# Alleriges during tx



## Karen_S (Feb 17, 2011)

Hi there,
I'm currently on the 2WW and my allergies are starting to flare up - lots of sneezing, itchy nose and watery eyes.
I live in Germany and pollen here is extraordinary.

Usually I take tablets called Aerius, and I also have a nasal spray called Nasonex, but I'm too afraid to take them in case it affects the embryos.
Do you know if these are OK?

Or what medication is safe at this stage and during pregnancy?  

Many thanks for your help,
Karen


----------



## mazv (Jul 31, 2006)

Manufacturers state the following information relating to Nasonex:





_There are no adequate or well-controlled studies in pregnant women. Following intranasal administration of the maximal recommended clinical dose, mometasone plasma concentrations are not measurable; thus foetal exposure is expected to be negligible and the potential for reproductive toxicity, very low. As with other nasal corticosteroid preparations, NASONEX Nasal Spray should not be used in pregnancy or lactation unless the potential benefit to the mother justifies any potential risk to the mother, foetus or infant. Infants born of mothers who received corticosteroids during pregnancy should be observed carefully for hypoadrenalism._
In the UK Aerius is known by the brand name Neoclarytin, that actual drug name is desloratidine. Information on this product states the following:

_Desloratadine was not teratogenic in animal studies.

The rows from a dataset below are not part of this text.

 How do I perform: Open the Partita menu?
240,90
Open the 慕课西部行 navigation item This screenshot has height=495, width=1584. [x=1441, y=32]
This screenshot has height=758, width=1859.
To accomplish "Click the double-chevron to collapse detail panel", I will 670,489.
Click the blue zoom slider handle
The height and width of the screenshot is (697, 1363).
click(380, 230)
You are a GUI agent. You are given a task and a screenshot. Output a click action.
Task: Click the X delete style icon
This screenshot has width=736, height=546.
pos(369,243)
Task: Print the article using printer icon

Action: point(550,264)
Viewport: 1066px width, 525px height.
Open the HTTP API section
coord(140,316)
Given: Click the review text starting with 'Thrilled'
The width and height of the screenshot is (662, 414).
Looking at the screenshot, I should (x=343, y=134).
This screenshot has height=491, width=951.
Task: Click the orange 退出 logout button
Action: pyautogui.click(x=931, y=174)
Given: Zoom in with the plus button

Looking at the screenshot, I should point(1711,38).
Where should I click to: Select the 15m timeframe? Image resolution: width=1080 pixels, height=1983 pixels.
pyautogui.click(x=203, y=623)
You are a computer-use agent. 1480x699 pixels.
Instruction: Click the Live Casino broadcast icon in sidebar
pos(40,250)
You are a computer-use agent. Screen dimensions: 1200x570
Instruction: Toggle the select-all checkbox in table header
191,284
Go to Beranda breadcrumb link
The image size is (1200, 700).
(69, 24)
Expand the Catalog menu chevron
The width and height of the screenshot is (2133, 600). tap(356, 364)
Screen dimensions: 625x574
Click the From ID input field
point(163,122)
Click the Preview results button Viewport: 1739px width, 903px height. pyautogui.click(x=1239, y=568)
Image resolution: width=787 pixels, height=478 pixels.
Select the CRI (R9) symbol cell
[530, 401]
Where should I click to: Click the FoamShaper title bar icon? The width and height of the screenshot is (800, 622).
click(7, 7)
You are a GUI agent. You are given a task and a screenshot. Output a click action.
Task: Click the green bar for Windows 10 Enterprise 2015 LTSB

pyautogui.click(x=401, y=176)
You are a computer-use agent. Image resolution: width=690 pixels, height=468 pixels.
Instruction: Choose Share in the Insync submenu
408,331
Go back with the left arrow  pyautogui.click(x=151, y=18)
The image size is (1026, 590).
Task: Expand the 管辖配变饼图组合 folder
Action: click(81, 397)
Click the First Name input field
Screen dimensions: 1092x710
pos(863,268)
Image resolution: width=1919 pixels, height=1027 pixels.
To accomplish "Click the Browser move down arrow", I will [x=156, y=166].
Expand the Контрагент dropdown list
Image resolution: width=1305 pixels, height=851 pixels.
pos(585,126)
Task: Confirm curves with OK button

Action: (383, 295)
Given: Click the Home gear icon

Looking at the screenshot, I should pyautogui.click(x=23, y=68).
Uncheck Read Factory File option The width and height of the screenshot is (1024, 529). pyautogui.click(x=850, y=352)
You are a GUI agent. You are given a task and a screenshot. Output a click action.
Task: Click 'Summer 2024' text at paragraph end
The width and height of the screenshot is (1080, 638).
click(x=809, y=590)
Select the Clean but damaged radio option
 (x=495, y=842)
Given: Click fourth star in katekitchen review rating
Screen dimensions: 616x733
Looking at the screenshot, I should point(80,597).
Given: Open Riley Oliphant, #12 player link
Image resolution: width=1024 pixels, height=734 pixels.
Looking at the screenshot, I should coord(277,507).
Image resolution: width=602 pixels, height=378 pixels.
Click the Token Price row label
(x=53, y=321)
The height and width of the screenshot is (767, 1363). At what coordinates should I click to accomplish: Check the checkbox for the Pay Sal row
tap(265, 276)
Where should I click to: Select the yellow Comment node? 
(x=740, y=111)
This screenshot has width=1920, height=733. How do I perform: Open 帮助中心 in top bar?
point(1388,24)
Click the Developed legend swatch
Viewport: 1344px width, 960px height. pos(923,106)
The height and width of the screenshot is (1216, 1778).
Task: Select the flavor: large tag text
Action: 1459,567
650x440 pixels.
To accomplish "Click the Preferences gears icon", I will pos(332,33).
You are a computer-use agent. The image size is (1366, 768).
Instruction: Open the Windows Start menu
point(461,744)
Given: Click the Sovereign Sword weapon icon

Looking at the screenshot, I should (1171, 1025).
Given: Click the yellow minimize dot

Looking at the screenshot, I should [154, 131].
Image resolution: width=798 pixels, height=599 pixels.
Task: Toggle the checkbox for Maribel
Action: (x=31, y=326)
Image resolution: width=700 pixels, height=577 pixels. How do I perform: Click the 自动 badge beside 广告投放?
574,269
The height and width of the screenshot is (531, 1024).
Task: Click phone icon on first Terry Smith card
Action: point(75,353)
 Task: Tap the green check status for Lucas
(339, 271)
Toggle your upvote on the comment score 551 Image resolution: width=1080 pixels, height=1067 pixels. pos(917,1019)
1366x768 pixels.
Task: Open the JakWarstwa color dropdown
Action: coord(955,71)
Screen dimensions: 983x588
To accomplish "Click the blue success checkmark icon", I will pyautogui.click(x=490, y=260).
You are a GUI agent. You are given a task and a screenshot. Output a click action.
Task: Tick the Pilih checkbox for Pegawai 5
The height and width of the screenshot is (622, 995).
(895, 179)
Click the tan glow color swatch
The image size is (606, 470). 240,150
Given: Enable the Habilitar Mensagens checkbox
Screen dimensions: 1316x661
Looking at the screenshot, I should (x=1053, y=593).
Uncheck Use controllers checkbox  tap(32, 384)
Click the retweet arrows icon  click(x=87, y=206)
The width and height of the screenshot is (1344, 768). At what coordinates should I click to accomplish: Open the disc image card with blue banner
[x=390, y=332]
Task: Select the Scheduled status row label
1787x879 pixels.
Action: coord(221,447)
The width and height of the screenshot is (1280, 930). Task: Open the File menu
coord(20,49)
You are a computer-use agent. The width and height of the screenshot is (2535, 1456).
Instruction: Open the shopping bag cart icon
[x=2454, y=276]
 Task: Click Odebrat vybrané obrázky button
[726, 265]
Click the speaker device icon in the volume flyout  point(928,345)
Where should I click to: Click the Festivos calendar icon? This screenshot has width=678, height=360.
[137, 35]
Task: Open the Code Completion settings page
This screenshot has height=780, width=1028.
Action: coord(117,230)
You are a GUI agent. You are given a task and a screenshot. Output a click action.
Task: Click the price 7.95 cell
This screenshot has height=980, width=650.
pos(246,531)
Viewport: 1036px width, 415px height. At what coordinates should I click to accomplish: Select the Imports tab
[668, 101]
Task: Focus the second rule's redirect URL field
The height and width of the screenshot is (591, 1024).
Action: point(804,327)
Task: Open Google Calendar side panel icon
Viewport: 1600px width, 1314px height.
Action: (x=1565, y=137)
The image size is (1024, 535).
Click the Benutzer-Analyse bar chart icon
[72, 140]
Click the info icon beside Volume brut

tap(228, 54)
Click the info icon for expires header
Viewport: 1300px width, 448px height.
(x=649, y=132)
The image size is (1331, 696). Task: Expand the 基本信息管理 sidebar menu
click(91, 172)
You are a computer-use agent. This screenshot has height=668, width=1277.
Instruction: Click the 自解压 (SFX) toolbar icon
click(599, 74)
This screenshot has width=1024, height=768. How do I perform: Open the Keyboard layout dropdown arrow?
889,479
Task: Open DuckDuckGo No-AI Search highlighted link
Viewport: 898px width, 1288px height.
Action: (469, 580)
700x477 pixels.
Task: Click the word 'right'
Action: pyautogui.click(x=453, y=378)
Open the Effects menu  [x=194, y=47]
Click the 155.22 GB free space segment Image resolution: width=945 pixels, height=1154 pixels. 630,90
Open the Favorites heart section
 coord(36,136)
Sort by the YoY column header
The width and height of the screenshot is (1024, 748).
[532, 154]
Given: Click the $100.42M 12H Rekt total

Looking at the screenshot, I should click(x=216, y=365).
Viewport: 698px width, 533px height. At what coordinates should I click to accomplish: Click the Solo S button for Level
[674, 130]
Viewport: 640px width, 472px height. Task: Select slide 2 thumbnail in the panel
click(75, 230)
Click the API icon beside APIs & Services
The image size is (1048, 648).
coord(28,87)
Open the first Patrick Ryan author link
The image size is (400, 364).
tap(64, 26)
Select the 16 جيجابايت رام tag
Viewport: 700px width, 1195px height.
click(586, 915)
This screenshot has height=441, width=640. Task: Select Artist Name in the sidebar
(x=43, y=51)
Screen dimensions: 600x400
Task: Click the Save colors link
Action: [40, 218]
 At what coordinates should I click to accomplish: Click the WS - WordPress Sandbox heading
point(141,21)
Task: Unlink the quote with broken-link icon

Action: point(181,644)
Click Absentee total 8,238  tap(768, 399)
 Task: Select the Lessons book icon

The safe use of the medicinal product during pregnancy has not been established. The use of Neoclarityn during pregnancy is therefore not recommended.
_
Some women do need to take medication to keep allergies under control during pregnancy but this is usually done after consultation with GP and deciding on individual risk benefit_. _In the UK these drugs would not necessarily be first choice to prescribe as they are newer on the market, this doesn't mean that they necessarily carry any higher risk, just that we have more evidence and statistical data on the safety profile of older drugs i.e. beclomethaspne nasal spray and other antihistamines.

Best speak to doctor in first instance to discuss your own circumstances. Lots of    for 2ww
Maz x


----------